The internet is an ugly place. A few days ago, my colleagues gave me a heads-up that a Twitter account was calling me out as a [sic] “Caucozoidic Jew” in charge of a “Jew charity.” I take the word “Caucozoidic” to mean I’m a fair-skinned Jew. The latter part is a bit more confusing because the charity I direct has no religious or ethnic affiliations. I laughed and blocked the account, but the Liberals’ newly proposed law suggests that not acting on these kinds of tweets could leave Elon Musk on the hook for 6 percent of X’s global revenues. 

That’s just one example of the absurdities that could result if Minister of Justice Arif Virani’s revamped Online Harms Act passes in Parliament. Bill C-63 is aimed at regulating a wide swath of undesirable online conduct, from child sexual exploitation material— already criminalized— to the more amorphous “content that foments hatred.” 
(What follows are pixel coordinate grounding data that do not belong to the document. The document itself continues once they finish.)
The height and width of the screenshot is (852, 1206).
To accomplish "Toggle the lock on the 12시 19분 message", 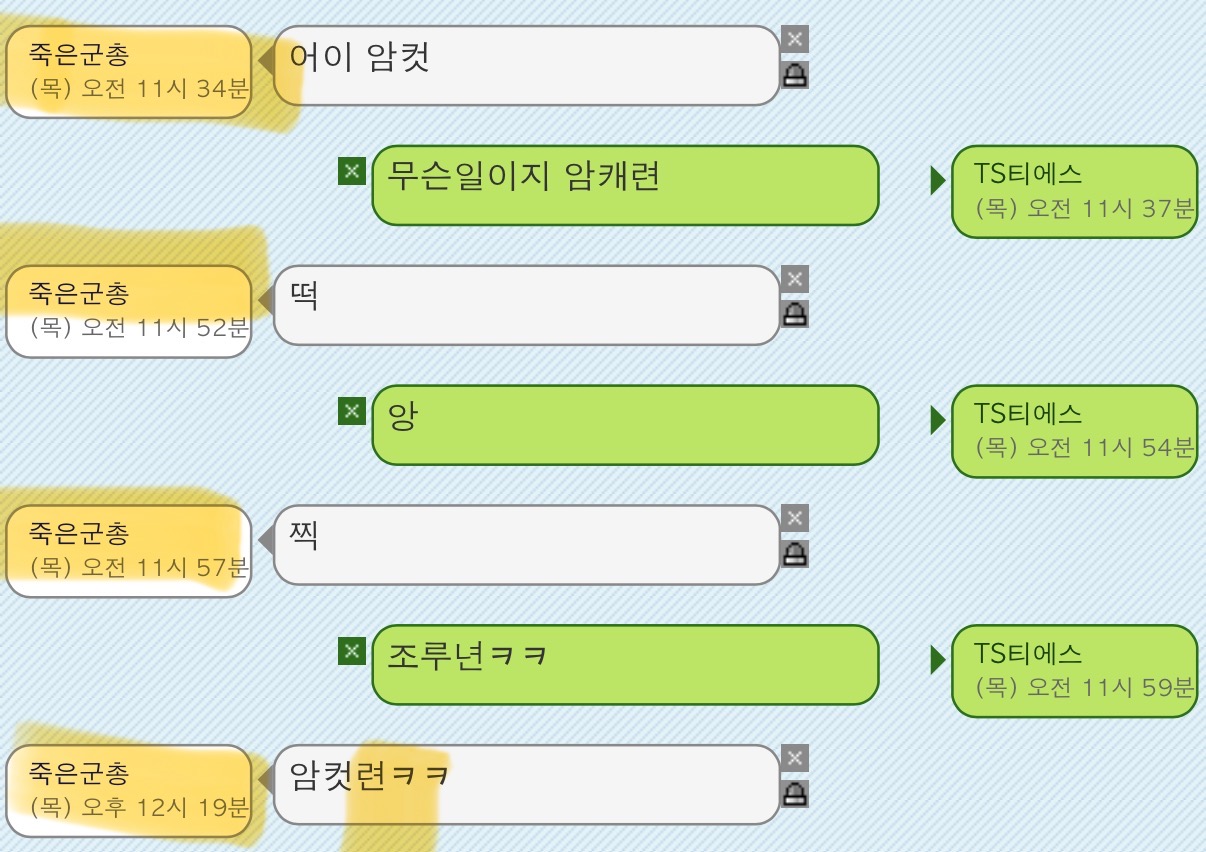I will 794,793.
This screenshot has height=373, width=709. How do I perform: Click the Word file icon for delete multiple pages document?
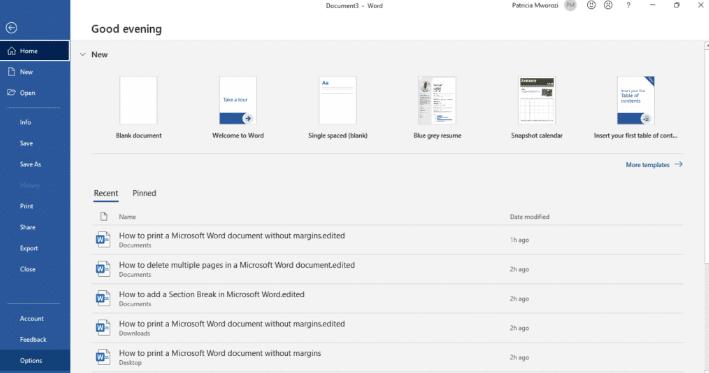pos(103,269)
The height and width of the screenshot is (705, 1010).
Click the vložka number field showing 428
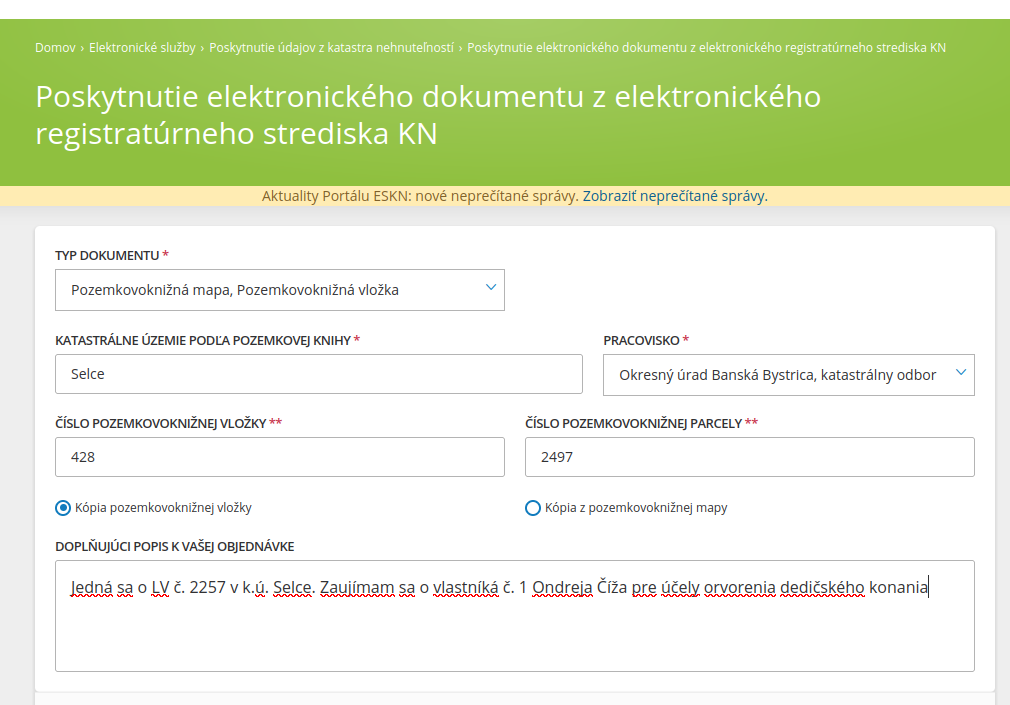tap(280, 457)
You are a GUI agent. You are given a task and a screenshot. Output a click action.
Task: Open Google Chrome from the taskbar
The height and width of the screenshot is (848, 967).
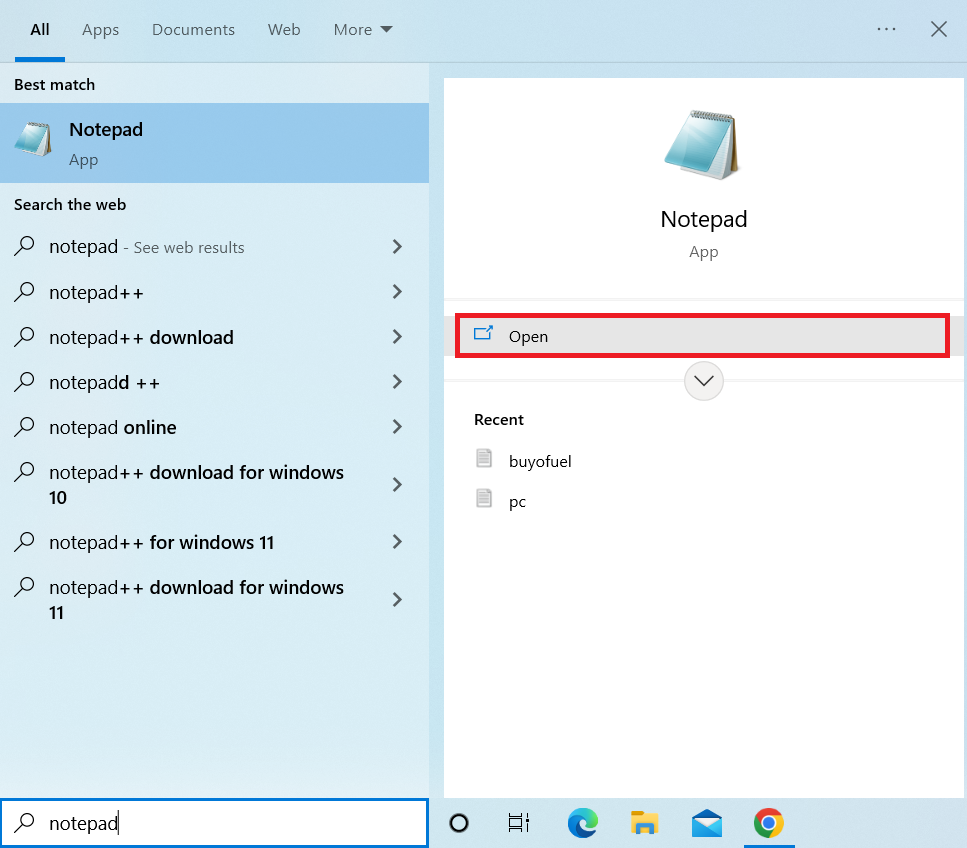768,823

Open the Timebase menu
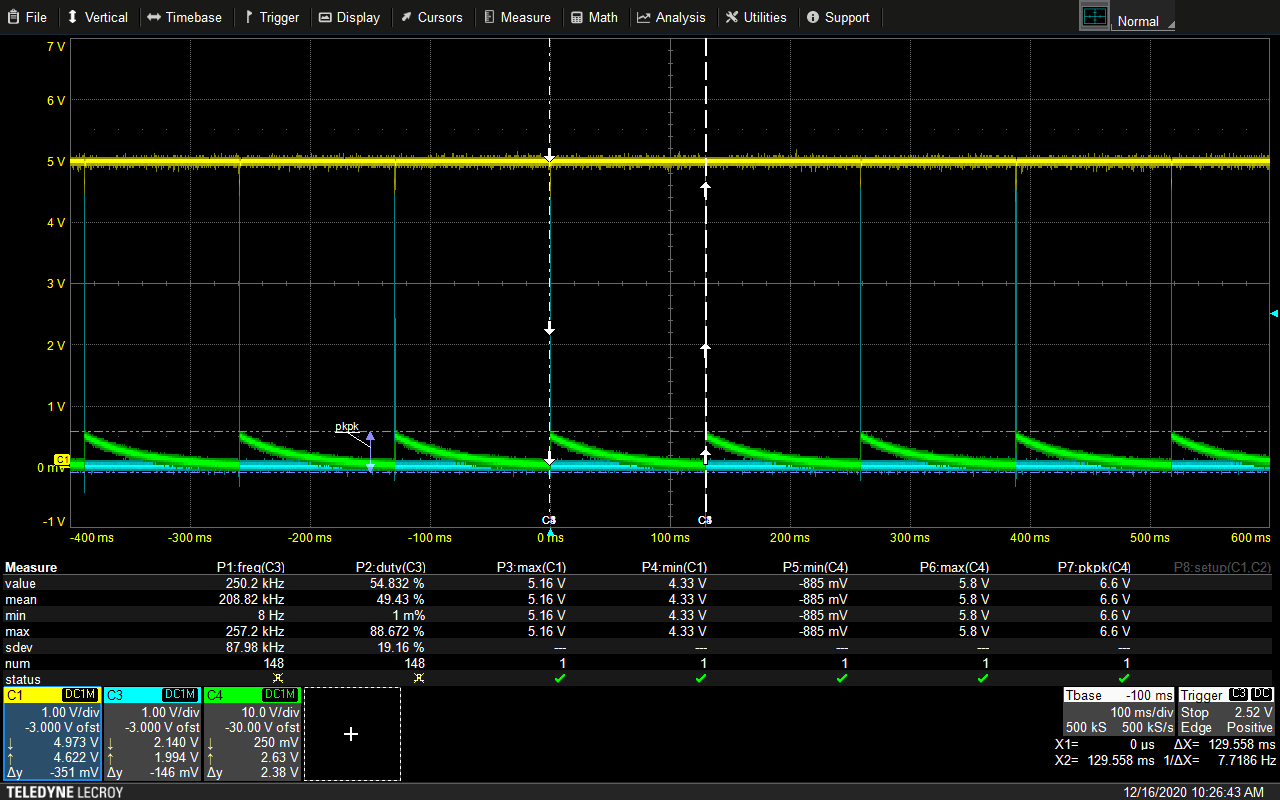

The Liberals’ decision to deal with this range of conduct in one fell swoop perhaps distracts from the reality that the Online Harms Act is a profoundly anti-free expression bill that threatens draconian penalties for online speech, chilling legitimate expression by the mere spectre of a complaint to the Canadian Human Rights Commission or the new Digital Safety Commission of Canada.

The bill beefs up criminal penalties for instances of hate speech and creates a new standalone “offence motivated by hatred.” The hate crime of “advocating genocide,” previously punishable by up to five years’ imprisonment, now carries a possibility of life imprisonment. Advocating genocide is evil, but it’s stunning to think someone in a free society could spend life in prison for their words.  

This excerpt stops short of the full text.